This is an extension of what I did in Prolog class. In class, I was asked to write a predicate path(X, Y, N) which returns true if and only there is a path from node X to node Y with length N. What is given is the list of directed edges with corresponding weights, e.g. edge(a, b, 3) and edge(c, d, 10).

The given problem is pretty straightforward (only some recursion and base cases). However, I thought that maybe I could extend this a little further. Given that the simple directed graph input may contain cycles and contains only non-negative weights, what is the length of the unique shortest path from given nodes A and B. (By unique, I mean that this predicate should return false if more than one shortest path exists from A to B).

Here is an example of the database which contains a cycle (a, b, c, e, a).

edge(a, b, 1).
edge(b, c, 2).
edge(c, d, 1).
edge(b, d, 4).
edge(c, e, 1).
edge(e, a, 10).
edge(e, d, 6).

I thought that to satisfy the unique condition, I thought that I should augment the original path/3 predicate to also contain the path information as a list (so that I could compare the path uniqueness later). This new augmentation is reflected in the new path/4 predicate.

path(X, X, 0, []).
path(X, Y, N, [Y]) :- edge(X, Y, N).
path(X, Y, N, [Z|T]) :- edge(X, Z, N1), N2 is N - N1, N2 > 0, path(Z, Y, N2, T).

path(X, Y, N) :- path(X, Y, N, _).

As of this code, I already found a problem: if I try to unify the predicate with path(a, b, N, Z), this will not work because N will not be able to unify with N2 is N - N1. However, if I change this part to N is N1 + N2, this will still not work because N2 is still not unified. If I change the whole predicate line to:

path(X, Y, N, [Z|T]) :- edge(X, Z, N1), path(Z, Y, N2, T), N is N1 + N2.

This will then run endlessly because the number of paths are possibly infinite because the graph may contain loops (which I want to try to keep it that way as a challenge).

As for the shortestpath/3 predicate, I cannot find all paths and check whether all the paths are longer because the number of paths may be infinite due to having a cycle. Instead, I tried to find any paths which have length between 0 and the given N; if no path exists, then this is definitely the shortest path.

countdown(N, N).
countdown(N, X) :- N1 is N - 1, N1 >= 0, countdown(N1, X).

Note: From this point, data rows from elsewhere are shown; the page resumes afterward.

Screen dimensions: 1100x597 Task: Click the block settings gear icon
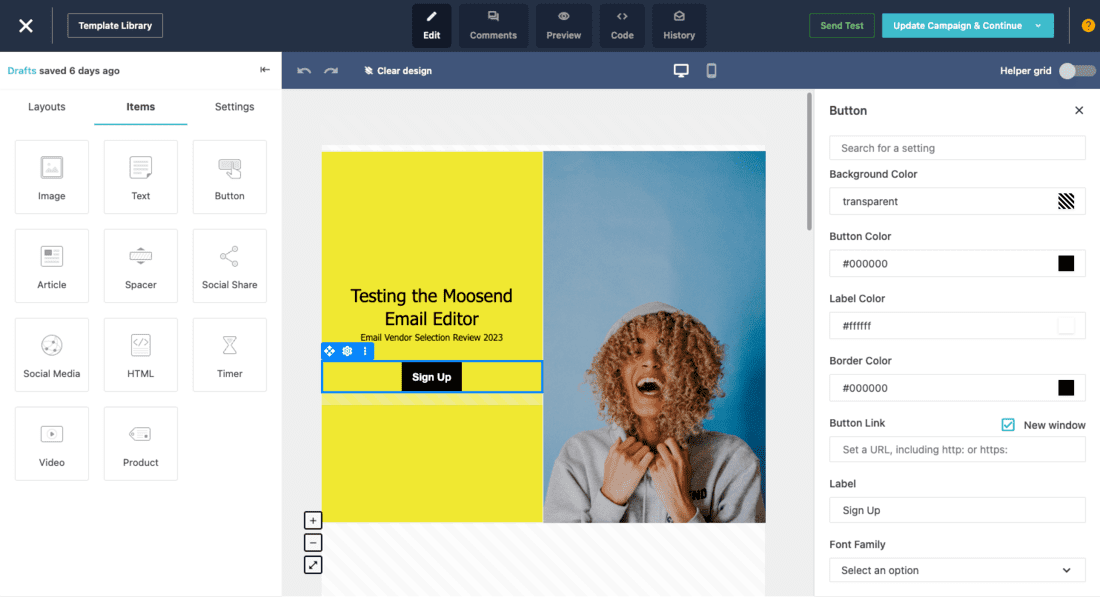tap(347, 351)
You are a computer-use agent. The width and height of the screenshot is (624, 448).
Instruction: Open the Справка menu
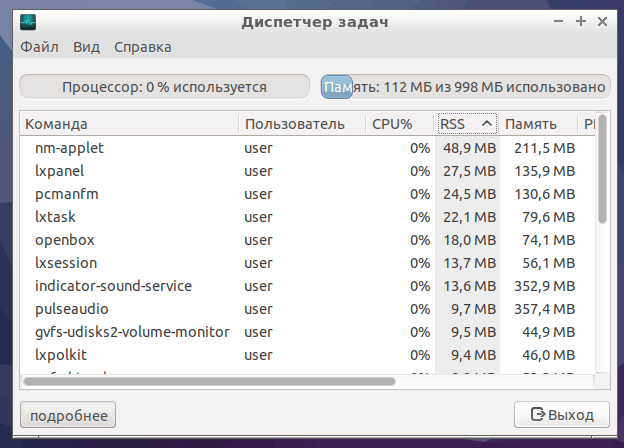tap(142, 47)
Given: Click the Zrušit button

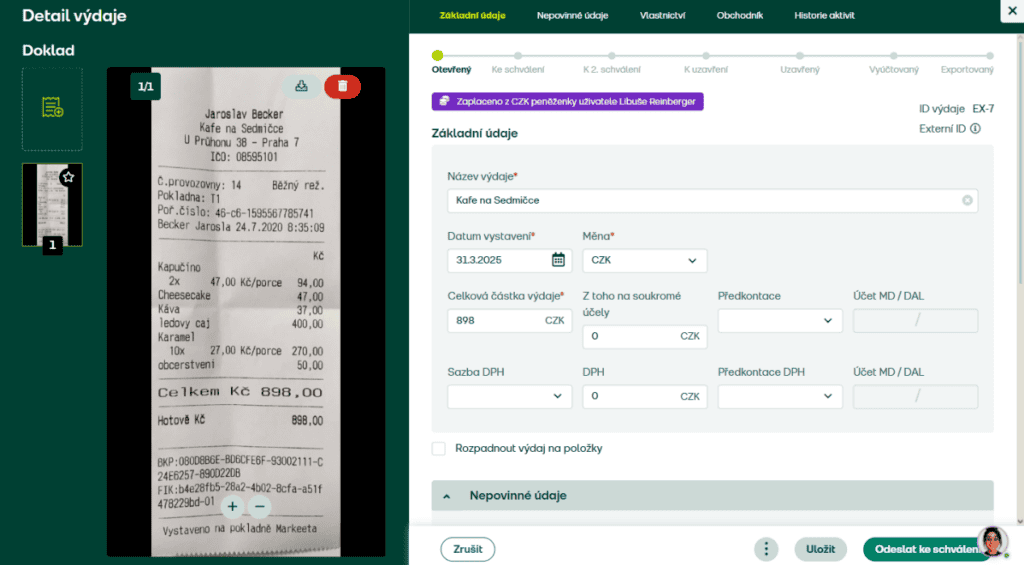Looking at the screenshot, I should [467, 549].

shortestpath(A, B, N) :- path(A, B, N), \+((countdown(N, N1), N > N1, path(A, B, N1))).

However this doesn't address the N given as a variable (because the countdown function wouldn't work), let alone the unique constraint.

So my question is, is there a way to make this question work or is it actually impossible to do so? If there is such a solution, please kindly provide it here (or if you think this is a "homework" question, please at least guide me in the correct direction).

Constraints:

  • I don't want to use any built-in predicates. Only 'simple' or 'core' predicates such as \+, is, +, for example. var, nonvar, asserta and similar predicates are also somewhat acceptable (since there is no alternative which achieves the same functionality).

  • I want it to be as general as possible; that is, any arguments for the predicate should be able to give as a variable. (or at least have the last argument of shortestpath/3, which is the length of the shortest path, a variable).


I have looked through the following questions already and it doesn't answers my situation:

  • Find the shortest path between two nodes in a graph in Prolog (Doesn't address weighted edges and also uses complex predicates (e.g. path/4).

  • search all paths and the shortest path for a graph - Prolog (Doesn't address graphs with cycles).

  • Find the shortest path between two nodes in a graph in (Prolog) and display the result as array (Doesn't address weighted edges).

Please feel free to point me to any other question that address my question.

like image 968
krismath Avatar asked Dec 12 '17 18:12

krismath


1 Answers

It's nice to get a question inspired by homework rather than just actual homework! Let's start from your predicate and see if we can beat it into submission, and then we can talk about some alternate approaches.

First I'm starting from a simplified predicate from yours:

path(X, Y, N, [X-Y]) :- edge(X, Y, N).
path(X, Z, N, [X-Y|T]) :-
    edge(X, Y, N0),
    path(Y, Z, N1, T),
    N is N0 + N1.

The main difference here is that I'm just generate the paths and then computing the lengths. I'm not doing any subtraction here. It's common in Prolog to start from the simplest generate-and-test approach and then refine either the generator or the test or both until you are happy, so this is just a very simple generator. I'm keeping both source and destination nodes in the path sequence for now just to help me visualize what's going on, and with it you see immediately the problem with cycles:

?- path(a, e, N, T).
N = 4,
T = [a-b, b-c, c-e] ;
N = 18,
T = [a-b, b-c, c-e, e-a, a-b, b-c, c-e] ;
N = 32,
T = [a-b, b-c, c-e, e-a, a-b, b-c, c-e, e-a, ... - ...|...] .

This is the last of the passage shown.